→ SET EXERCISE 1:
Reproduce the passage on AI-human collaboration from the words "As HFS called" through the words "onboard new users.", swapping "funding" for "capital".

── EXTRACT TO READ ──

The challenge goes beyond tech. It’s mindset, leadership, and process flexibility. You must design roles around AI orchestration now. Not as a side skill but as a core competency.
As HFS called out in March last year: “Great managers must recognize that their teams now comprise both humans and AI and that getting them all to work effectively together is where the magic will happen.” Read that initial report here: Rethink enterprise ops as AI-human collaboration.
With $8M in funding from their prior company, Ignition, the DoubleO team has had years to refine the backend technology. Now, they’re scaling access to it. Self-service is weeks away, broader customer expansion is already underway, and a new funding round is planned for mid-2025. Demand is high. The bottleneck hasn’t been interest—it’s been how fast the team can onboard new users.

───

→ SET EXERCISE 2:
Repeat the rows exactly, starting with the line containing "Given: Toggle camera view in viewport" and ending with the line containing "tap(112, 30)".

── STORED DATA ──

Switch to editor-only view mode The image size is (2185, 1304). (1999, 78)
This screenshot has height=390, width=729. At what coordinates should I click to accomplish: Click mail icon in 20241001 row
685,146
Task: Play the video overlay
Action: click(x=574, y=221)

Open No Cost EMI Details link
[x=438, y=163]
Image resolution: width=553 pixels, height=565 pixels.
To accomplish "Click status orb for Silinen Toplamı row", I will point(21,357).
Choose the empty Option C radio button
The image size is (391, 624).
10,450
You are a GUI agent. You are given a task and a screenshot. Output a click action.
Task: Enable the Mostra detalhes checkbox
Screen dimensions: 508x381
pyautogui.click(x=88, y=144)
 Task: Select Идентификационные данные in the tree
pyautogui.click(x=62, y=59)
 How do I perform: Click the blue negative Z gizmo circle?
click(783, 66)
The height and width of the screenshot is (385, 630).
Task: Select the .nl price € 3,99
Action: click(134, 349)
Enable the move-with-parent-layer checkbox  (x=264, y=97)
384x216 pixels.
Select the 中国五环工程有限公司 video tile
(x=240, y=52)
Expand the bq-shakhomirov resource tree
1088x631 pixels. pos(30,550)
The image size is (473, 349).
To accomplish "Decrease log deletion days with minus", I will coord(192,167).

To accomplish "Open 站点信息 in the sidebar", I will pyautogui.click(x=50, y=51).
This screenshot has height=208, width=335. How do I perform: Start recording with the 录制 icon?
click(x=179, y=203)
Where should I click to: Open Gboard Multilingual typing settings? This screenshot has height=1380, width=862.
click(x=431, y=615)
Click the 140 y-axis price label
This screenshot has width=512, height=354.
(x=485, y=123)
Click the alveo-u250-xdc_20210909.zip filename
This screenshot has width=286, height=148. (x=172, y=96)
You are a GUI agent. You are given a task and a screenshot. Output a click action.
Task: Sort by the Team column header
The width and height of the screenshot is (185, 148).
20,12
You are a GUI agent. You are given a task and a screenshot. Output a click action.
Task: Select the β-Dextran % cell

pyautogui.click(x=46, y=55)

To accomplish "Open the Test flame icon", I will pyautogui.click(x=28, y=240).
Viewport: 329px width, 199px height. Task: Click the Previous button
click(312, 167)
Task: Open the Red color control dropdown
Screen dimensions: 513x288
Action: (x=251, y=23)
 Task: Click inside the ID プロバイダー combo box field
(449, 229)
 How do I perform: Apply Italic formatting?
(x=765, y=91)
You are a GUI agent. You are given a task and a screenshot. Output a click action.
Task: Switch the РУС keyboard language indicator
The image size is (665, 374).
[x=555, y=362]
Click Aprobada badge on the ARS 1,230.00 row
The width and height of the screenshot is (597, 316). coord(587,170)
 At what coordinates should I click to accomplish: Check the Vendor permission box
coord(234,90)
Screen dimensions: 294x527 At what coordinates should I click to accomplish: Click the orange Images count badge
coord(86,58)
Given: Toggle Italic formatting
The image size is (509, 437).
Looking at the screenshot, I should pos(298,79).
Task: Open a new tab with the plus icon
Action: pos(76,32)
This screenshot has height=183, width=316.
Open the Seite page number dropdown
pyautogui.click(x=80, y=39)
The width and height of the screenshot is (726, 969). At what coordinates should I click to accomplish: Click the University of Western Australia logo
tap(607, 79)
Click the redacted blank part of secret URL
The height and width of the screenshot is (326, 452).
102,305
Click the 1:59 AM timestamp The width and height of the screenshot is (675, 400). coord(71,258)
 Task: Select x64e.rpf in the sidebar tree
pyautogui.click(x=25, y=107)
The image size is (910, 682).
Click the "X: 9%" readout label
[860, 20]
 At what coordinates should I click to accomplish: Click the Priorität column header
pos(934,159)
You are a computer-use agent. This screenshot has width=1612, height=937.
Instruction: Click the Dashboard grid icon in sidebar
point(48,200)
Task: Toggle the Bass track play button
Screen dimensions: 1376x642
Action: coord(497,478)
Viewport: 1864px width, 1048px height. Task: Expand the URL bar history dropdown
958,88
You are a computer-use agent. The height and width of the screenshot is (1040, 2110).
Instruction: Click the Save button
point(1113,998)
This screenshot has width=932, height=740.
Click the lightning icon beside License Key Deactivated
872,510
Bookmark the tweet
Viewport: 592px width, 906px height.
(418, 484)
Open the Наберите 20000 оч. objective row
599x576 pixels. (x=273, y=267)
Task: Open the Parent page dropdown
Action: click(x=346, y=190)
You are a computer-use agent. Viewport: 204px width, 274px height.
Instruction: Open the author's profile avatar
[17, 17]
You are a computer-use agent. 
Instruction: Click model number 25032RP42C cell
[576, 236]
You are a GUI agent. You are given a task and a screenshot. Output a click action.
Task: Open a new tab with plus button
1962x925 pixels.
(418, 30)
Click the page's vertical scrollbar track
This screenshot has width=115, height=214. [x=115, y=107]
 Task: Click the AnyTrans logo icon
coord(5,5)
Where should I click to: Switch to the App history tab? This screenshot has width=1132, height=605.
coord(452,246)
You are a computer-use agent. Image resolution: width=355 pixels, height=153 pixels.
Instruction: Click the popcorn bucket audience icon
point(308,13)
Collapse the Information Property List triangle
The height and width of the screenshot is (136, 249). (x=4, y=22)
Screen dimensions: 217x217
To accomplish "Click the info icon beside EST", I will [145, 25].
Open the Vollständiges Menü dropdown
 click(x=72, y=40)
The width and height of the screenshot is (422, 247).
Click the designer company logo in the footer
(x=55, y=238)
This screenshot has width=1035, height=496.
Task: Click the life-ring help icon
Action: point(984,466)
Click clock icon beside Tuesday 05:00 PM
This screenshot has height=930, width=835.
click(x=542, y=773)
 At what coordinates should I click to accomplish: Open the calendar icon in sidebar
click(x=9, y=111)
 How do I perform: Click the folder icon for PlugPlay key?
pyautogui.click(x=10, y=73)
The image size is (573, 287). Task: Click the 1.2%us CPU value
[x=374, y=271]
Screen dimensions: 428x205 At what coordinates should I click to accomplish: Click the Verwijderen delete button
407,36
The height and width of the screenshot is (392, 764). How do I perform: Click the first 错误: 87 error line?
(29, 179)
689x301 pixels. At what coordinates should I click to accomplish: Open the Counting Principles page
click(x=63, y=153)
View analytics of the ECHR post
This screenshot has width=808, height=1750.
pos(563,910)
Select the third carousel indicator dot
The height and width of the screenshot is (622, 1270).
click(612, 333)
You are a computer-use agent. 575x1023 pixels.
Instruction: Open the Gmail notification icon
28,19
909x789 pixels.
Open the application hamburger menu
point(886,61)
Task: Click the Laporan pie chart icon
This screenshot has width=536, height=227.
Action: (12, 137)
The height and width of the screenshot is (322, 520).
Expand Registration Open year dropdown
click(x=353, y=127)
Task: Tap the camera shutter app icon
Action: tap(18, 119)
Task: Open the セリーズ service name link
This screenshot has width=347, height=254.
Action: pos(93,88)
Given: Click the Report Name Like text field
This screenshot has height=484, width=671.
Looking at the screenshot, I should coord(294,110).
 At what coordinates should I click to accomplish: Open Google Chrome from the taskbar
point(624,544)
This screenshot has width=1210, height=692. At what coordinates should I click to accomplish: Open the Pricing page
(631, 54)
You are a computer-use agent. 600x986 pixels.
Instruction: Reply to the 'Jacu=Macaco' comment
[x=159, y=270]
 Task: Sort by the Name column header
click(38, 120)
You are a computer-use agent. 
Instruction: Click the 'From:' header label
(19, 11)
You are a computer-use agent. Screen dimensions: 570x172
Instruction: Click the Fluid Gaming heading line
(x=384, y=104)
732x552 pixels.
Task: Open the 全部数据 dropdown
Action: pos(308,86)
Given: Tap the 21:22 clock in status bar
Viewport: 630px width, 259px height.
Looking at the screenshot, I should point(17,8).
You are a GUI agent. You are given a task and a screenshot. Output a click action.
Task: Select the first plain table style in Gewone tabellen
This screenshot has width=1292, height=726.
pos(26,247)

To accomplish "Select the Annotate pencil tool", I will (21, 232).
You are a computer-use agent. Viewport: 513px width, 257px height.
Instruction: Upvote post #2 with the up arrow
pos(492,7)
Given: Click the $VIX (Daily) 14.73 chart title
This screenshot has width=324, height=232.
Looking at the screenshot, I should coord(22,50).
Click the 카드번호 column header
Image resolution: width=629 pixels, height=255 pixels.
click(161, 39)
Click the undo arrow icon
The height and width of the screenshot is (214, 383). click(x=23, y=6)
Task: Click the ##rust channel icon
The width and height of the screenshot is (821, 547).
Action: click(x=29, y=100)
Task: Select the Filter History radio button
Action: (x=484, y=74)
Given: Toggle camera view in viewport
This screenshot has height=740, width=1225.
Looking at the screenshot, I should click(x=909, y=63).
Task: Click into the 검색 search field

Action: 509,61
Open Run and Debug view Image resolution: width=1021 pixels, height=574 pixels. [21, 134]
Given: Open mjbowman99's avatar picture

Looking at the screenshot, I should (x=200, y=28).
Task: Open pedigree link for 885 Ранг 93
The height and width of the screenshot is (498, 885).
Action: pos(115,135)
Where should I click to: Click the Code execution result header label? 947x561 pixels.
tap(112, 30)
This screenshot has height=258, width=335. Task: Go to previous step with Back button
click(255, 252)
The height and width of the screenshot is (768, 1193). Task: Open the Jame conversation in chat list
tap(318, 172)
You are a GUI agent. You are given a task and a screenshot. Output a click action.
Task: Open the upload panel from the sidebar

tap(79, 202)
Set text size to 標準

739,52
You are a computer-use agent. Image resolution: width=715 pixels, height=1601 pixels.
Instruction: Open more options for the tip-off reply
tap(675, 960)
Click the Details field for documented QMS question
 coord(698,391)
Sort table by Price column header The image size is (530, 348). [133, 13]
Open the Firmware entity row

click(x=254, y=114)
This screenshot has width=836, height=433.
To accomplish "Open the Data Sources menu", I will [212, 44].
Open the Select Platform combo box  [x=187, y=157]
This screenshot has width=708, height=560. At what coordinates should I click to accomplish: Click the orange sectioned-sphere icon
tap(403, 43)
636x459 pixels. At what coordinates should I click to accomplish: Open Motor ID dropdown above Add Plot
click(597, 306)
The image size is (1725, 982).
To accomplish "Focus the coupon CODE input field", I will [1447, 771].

───

→ OUTPUT 1:
As HFS called out in March last year: “Great managers must recognize that their teams now comprise both humans and AI and that getting them all to work effectively together is where the magic will happen.” Read that initial report here: Rethink enterprise ops as AI-human collaboration.
With $8M in capital from their prior company, Ignition, the DoubleO team has had years to refine the backend technology. Now, they’re scaling access to it. Self-service is weeks away, broader customer expansion is already underway, and a new capital round is planned for mid-2025. Demand is high. The bottleneck hasn’t been interest—it’s been how fast the team can onboard new users.

→ OUTPUT 2:
Given: Toggle camera view in viewport
This screenshot has height=740, width=1225.
Looking at the screenshot, I should click(x=909, y=63).
Task: Click into the 검색 search field

Action: 509,61
Open Run and Debug view Image resolution: width=1021 pixels, height=574 pixels. [21, 134]
Given: Open mjbowman99's avatar picture

Looking at the screenshot, I should (x=200, y=28).
Task: Open pedigree link for 885 Ранг 93
The height and width of the screenshot is (498, 885).
Action: pos(115,135)
Where should I click to: Click the Code execution result header label? 947x561 pixels.
tap(112, 30)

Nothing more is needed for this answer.